Provided text:
"Reenvisioning the Workplace”: GKV’s Plan for Post-COVID Office Design

 

COVID-19 thrust many office employees out of their physical workplace and into a new normal working from home– upending traditional work culture, introducing tools like video conferencing and offering a new perspective on work-life balance. As companies begin to transition back to the office, employers need to consider ways to keep staff safe and healthy. Reenvisioning the Workplace” is an outline developed by a team of architects and designers at GKV to assist companies in the redesign or reorganization of office spaces to meet the forecasted demands of the post-COVID world. The plan serves as a basis with several fundamental objectives, such as Sense of Place and the Social-Private Continuum. The guide integrates past models, such as spontaneous collaboration, with projected post-COVID schemes, including the rise of hot-desking and the flexibility of home. Below we have outlined the content for the guide. To view the complete guide click here.

Place and Purpose in the Office 

The time employees have spent outside of the office allowed for a time of reflection to appreciate the relative advantages offered from working in a domestic and digital environment versus experiences only offered in the physical office setting. Read about the precedents of post-COVID office design in our blog post, Flexibility, Alienation, and the Origins of Post-COVID Office.

Home: greater flexibility and work-life balance 

Office: faster collaboration and connectedness

The Sense of Place 

Forecasted demands of the post-COVID office go beyond healthy, sanitized workplaces, they see employees hoping for a sense of a place, a work environment that provides the comforts of home while still feeling like a public space where impromptu interactions, meetings and exchange of ideas take place. Those small moments of contact that occur in passing or in the office lounge or kitchen are almost non-existent when working from home.

Provides the creature comforts of home.

A space for spontaneous interaction.

A place for low-key client interactions.

Problems and tasks:
a) In the post-COVID office text, who developed the "Reenvisioning the Workplace" outline?
b) Resume the post-COVID office text from its final line, "A place for low-key client interactions."

Excerpted data:
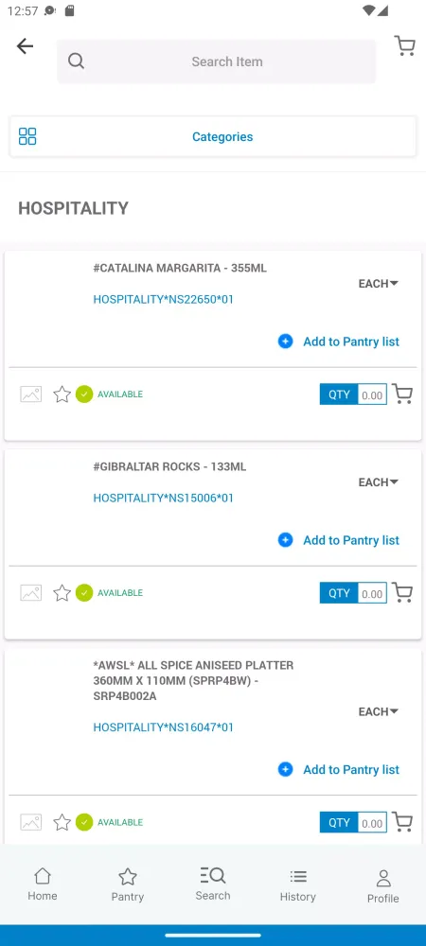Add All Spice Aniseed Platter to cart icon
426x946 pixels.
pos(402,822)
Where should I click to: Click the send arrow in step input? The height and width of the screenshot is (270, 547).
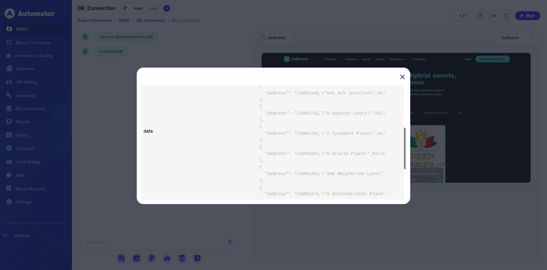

* * *

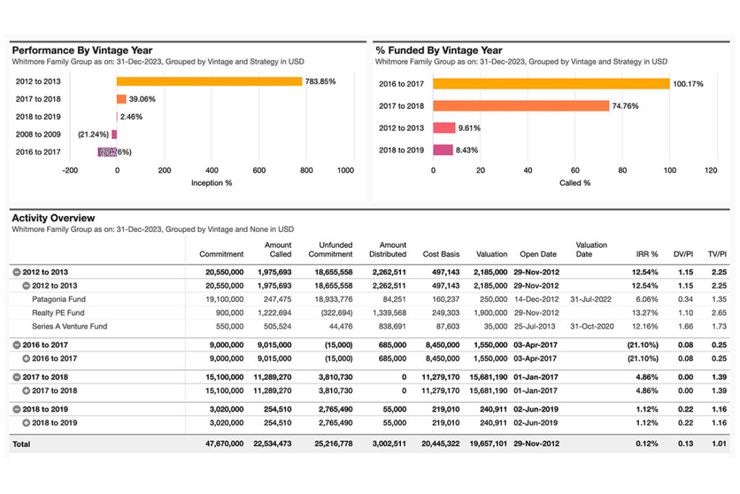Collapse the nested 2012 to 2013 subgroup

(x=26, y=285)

* * *

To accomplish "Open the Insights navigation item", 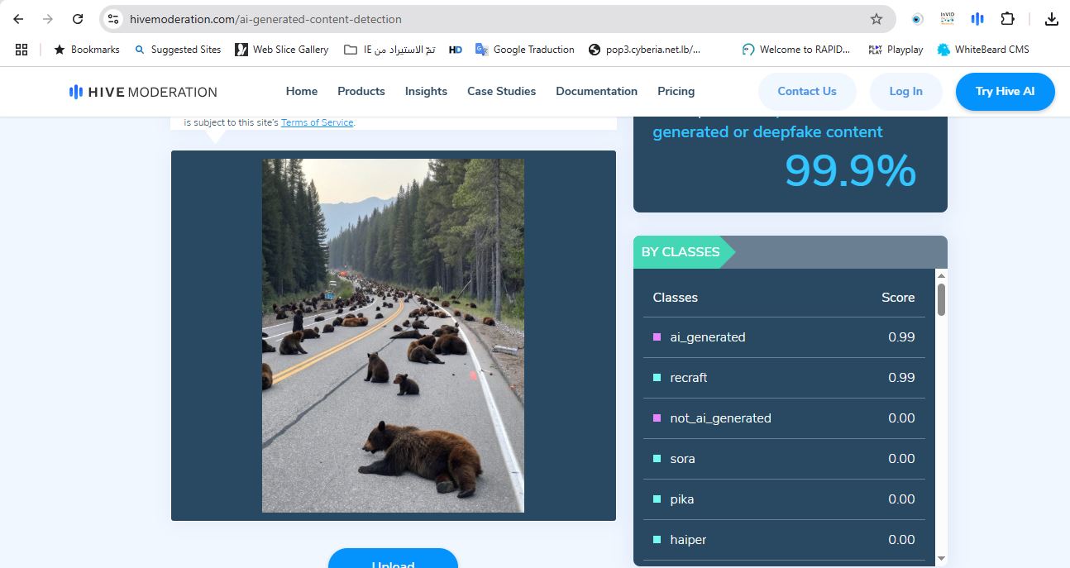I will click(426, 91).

Answers to the exercise:
a) A team of architects and designers at GKV.

b)
Places of Concentration and Reflection 

Even prior to COVID many office settings included private work stations for individuals who required breaking away from the bustle of the main environment; these spaces such as telephone booths, enclosed work pods or small conference rooms allow for greater concentration for intensive and reflective activities.

These spaces can be reserved in advance, or used on an ad-hoc basis.

Private stations can be customized to meet tenant needs.


A Social-Private Continuum

While many office spaces already comprise several zones of activity for group meetings, individual work, and support. GKV envisions a post-COVID office design that corresponds and adapts to the ever changing nature of tasks performed by employees. An integral part of this model is the interconnectedness and flexibility , which can be viewed as a continuum with a range of social interactions where focused individual activity is on one end and public reception is on the other.

The zones of the office accommodate a continuum of social interaction from public reception to focused individual activity. 

While spatially discrete, these zones are interconnected and adjustable to meet the variable rhythms of the workplace. 


The Shape of Collaboration

Group work transpires in many formats requiring furniture, arrangements and tools that are both flexible and transient. This means creating spaces for common use and collaborative working with versatile designs that can be quickly transformed to serve a number of functions. It is imperative post-COVID office designs consider how to blend the physical with digitaI components, such as laptop use and video conferencing with remote staff or clients.

Common tables for presentation and review.

Desk clusters for brainstorming. 

Linear desk banks for individual work that can become collaborative.


Place and Community 

In conclusion, the pandemic has shown working from home is a viable alternative to the office, however, it has also proved some tasks and interactions cannot be replicated outside of the traditional workplace. Building from these insights, post-COVID office design will blend domestic comforts with the traditional workplace environment, resulting in community-oriented spaces.

Community grows from the flexible continuum of public and private spaces. 

Working from home has demonstrated that it is indeed possible to perform the tasks of the office in other locations. 

The post-COVID office can build from this insight, creating a more expansive workplace environment that combines home, office and beyond.